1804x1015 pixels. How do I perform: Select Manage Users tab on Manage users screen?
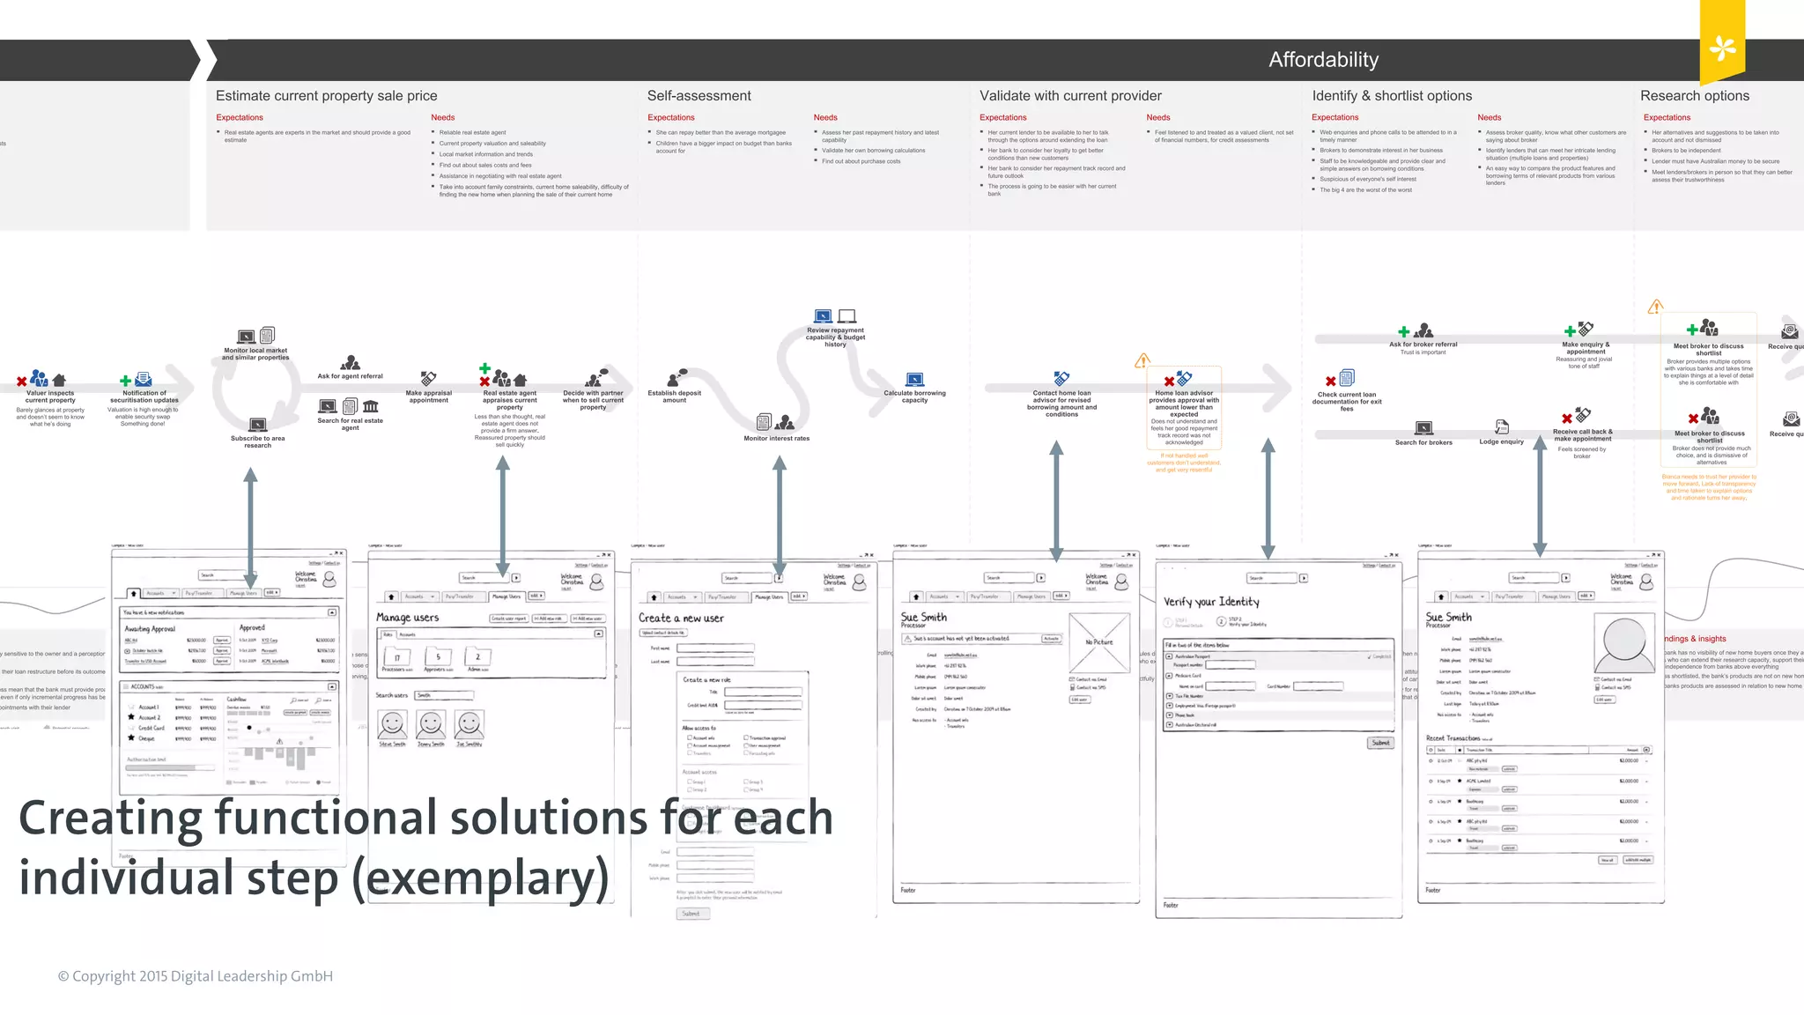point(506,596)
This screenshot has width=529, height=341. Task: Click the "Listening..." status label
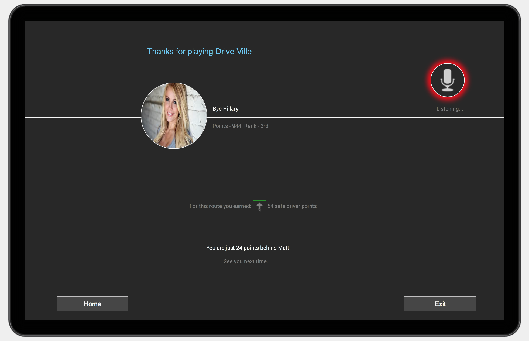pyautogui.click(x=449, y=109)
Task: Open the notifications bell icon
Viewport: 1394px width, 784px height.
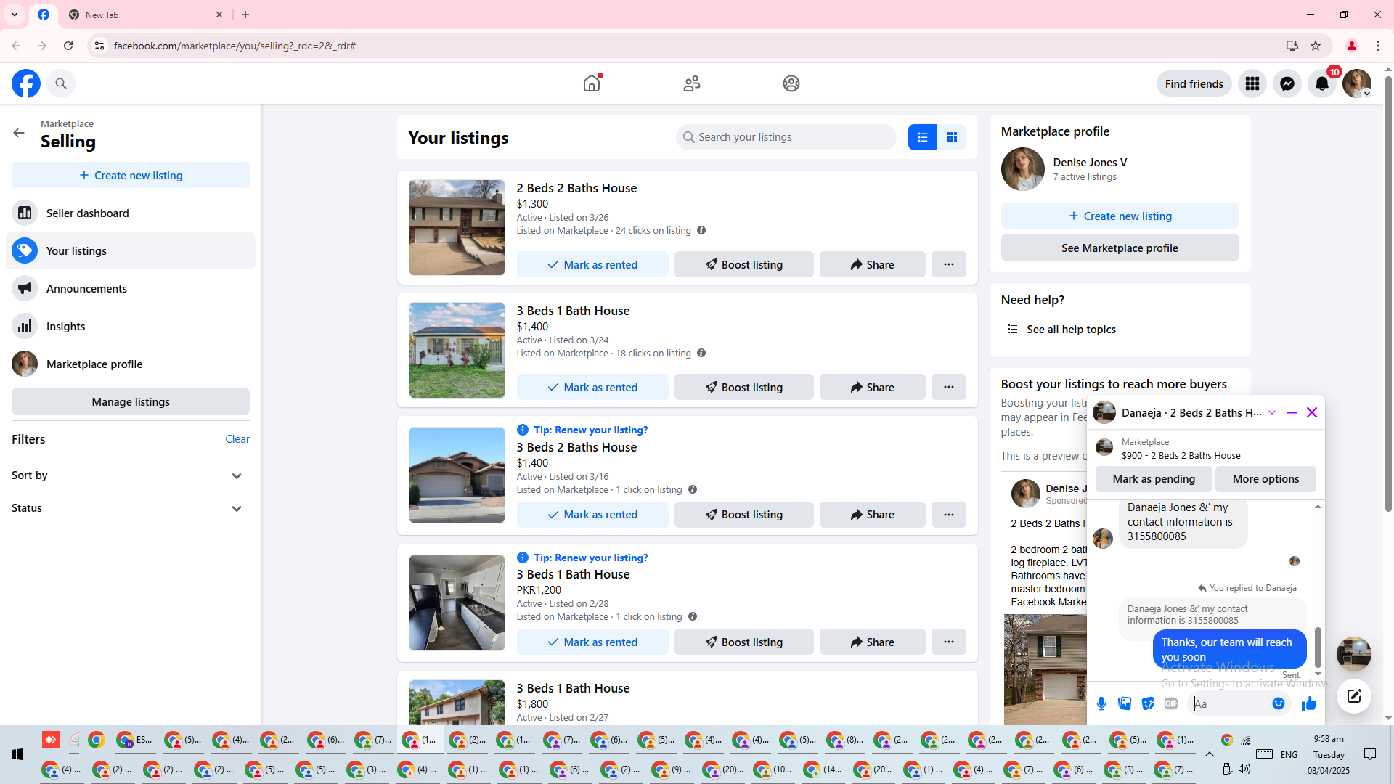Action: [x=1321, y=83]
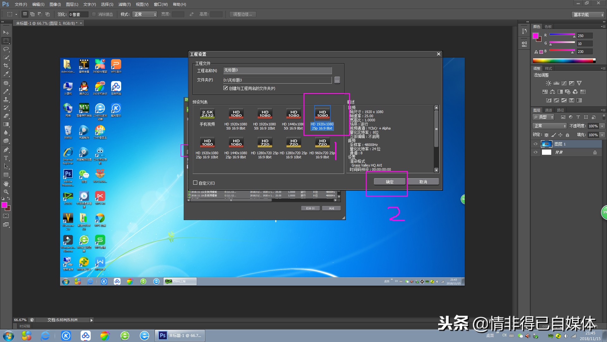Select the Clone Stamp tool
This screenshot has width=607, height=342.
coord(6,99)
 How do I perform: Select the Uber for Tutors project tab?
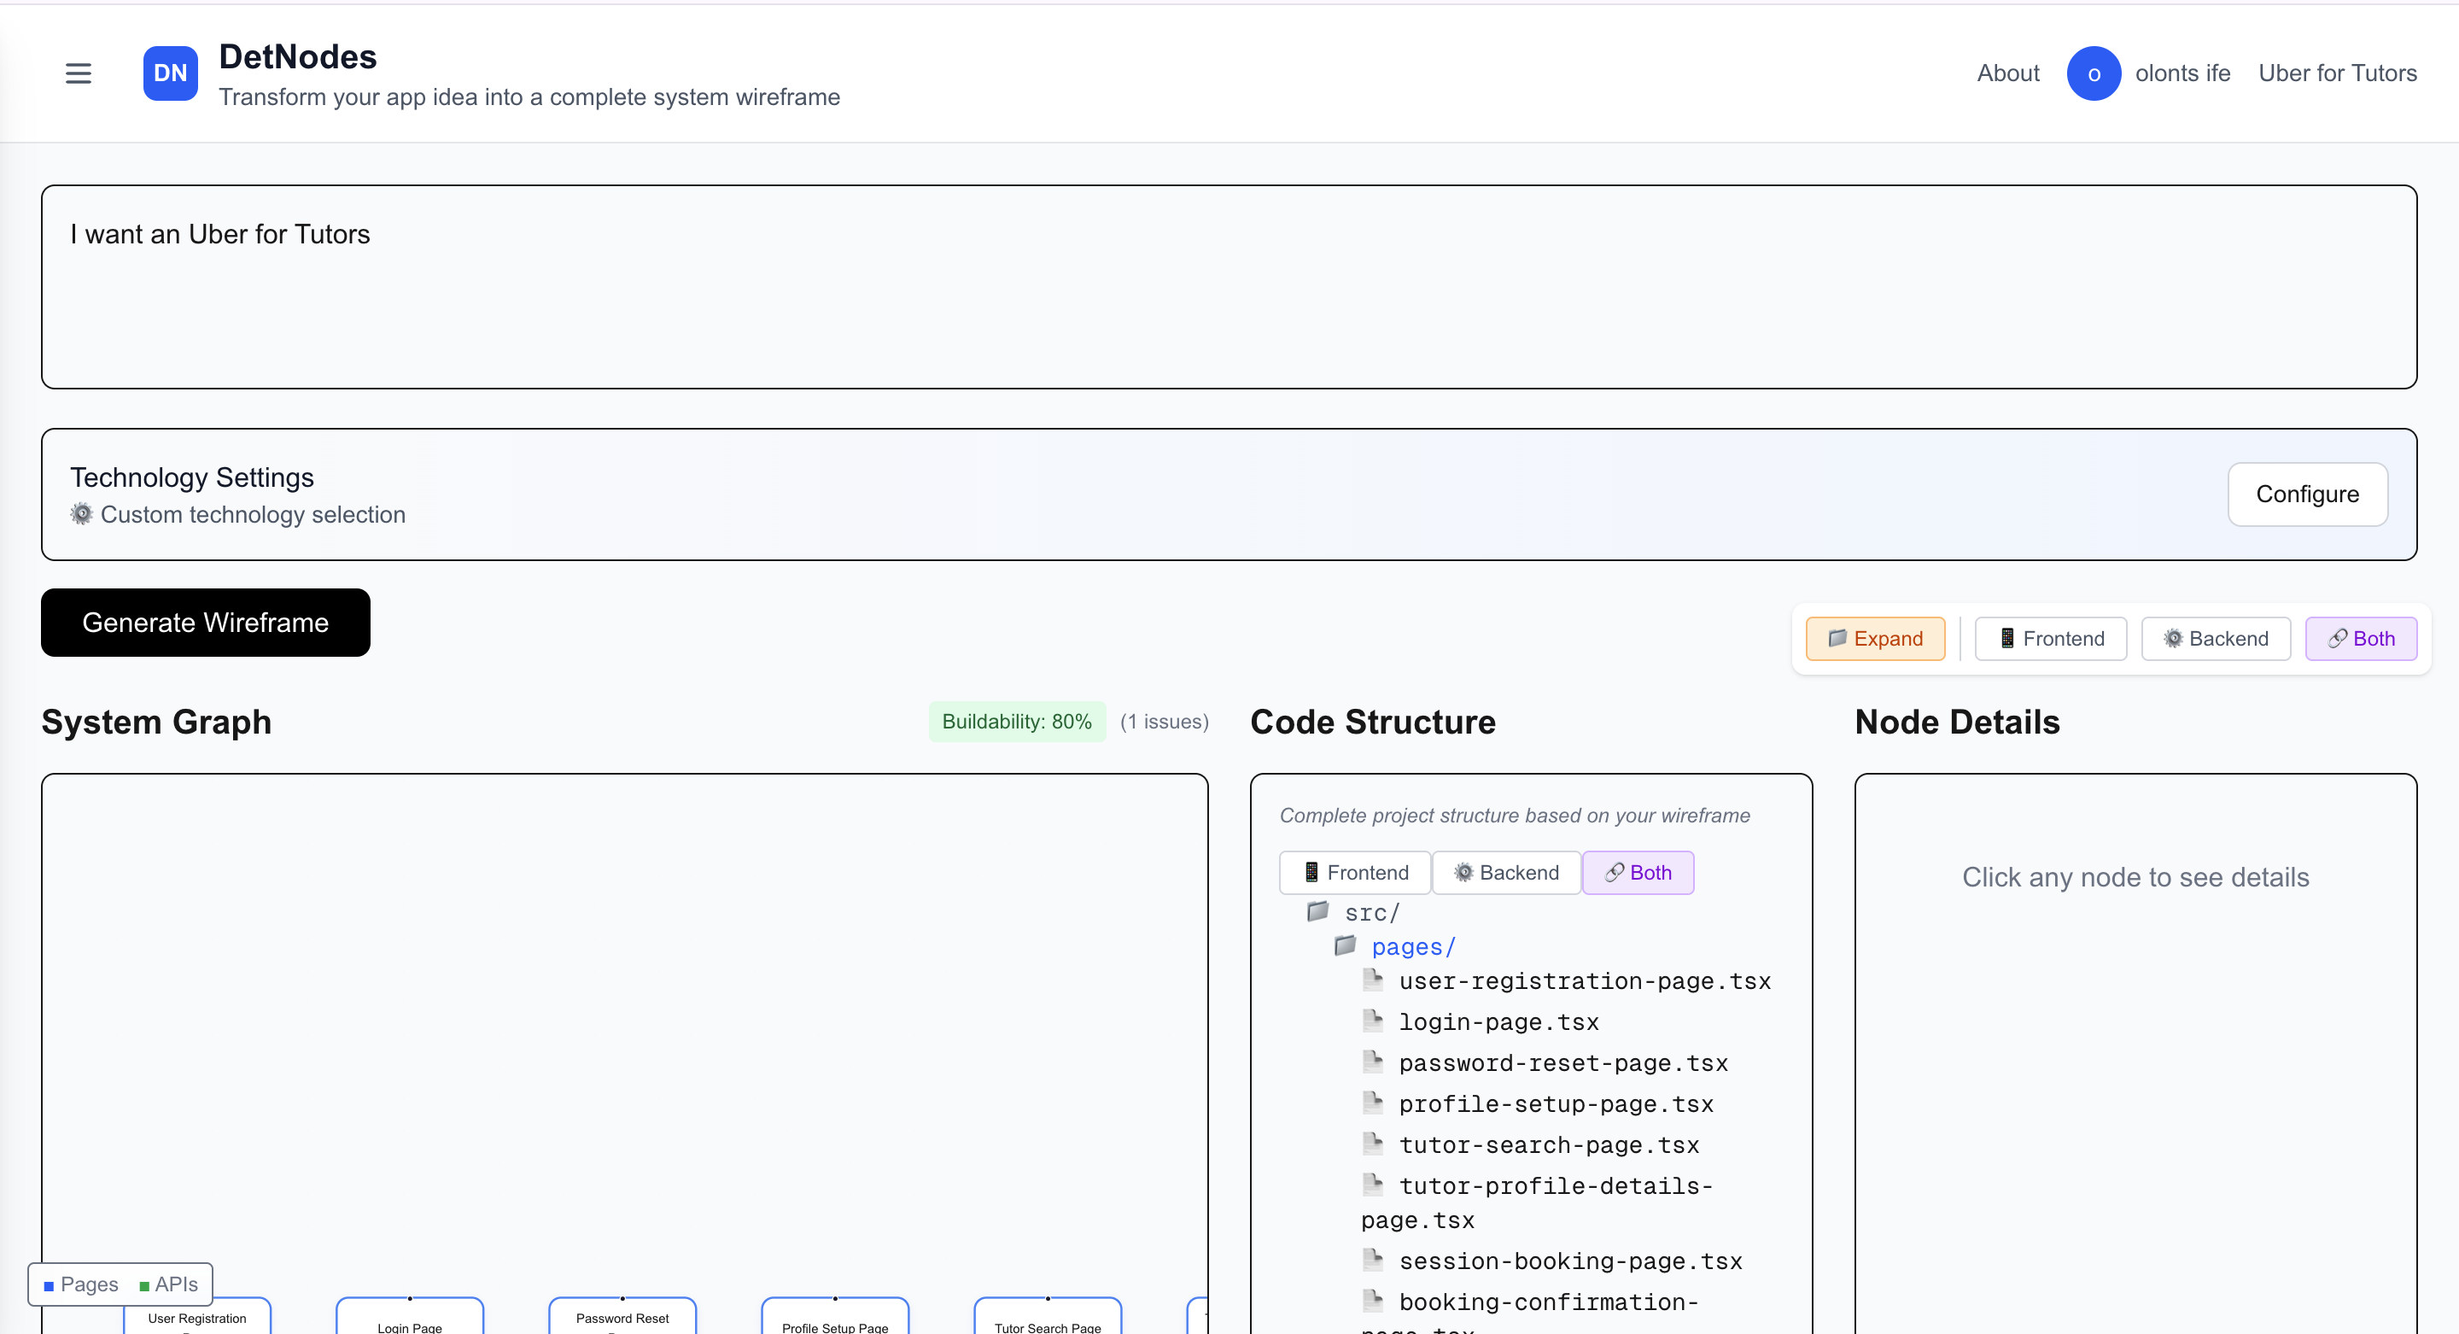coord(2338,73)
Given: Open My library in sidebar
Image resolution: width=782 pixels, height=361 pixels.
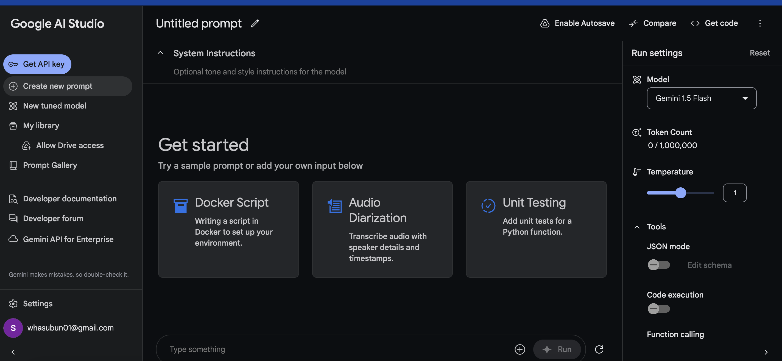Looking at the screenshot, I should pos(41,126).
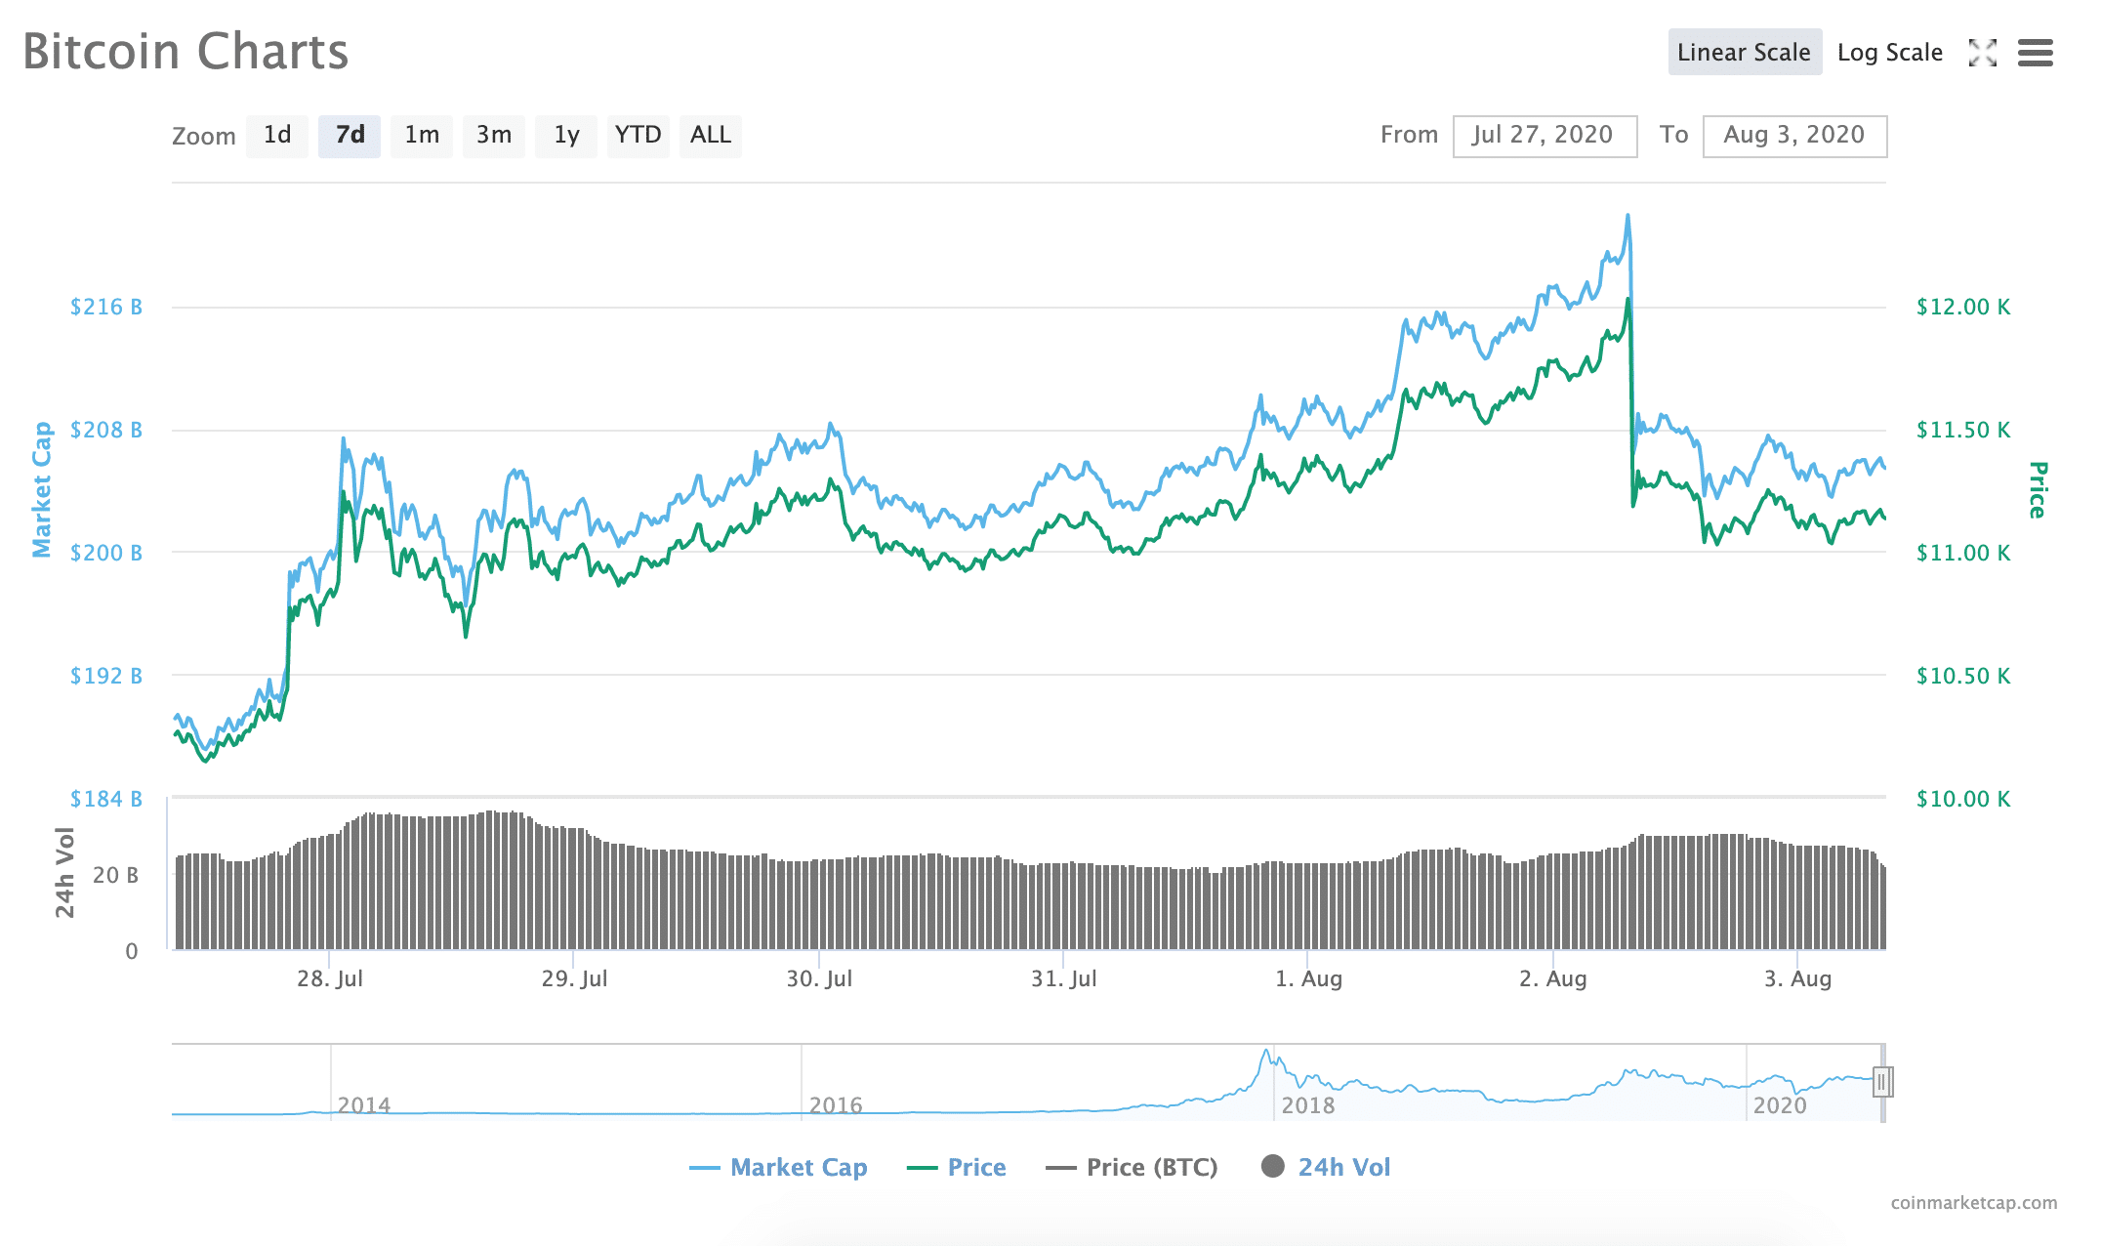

* **WHAT IS NEEDED**
What is the number of lines in the data that include "Open"? Answer with that number alone.

* **EXERCISE SOLUTION**
2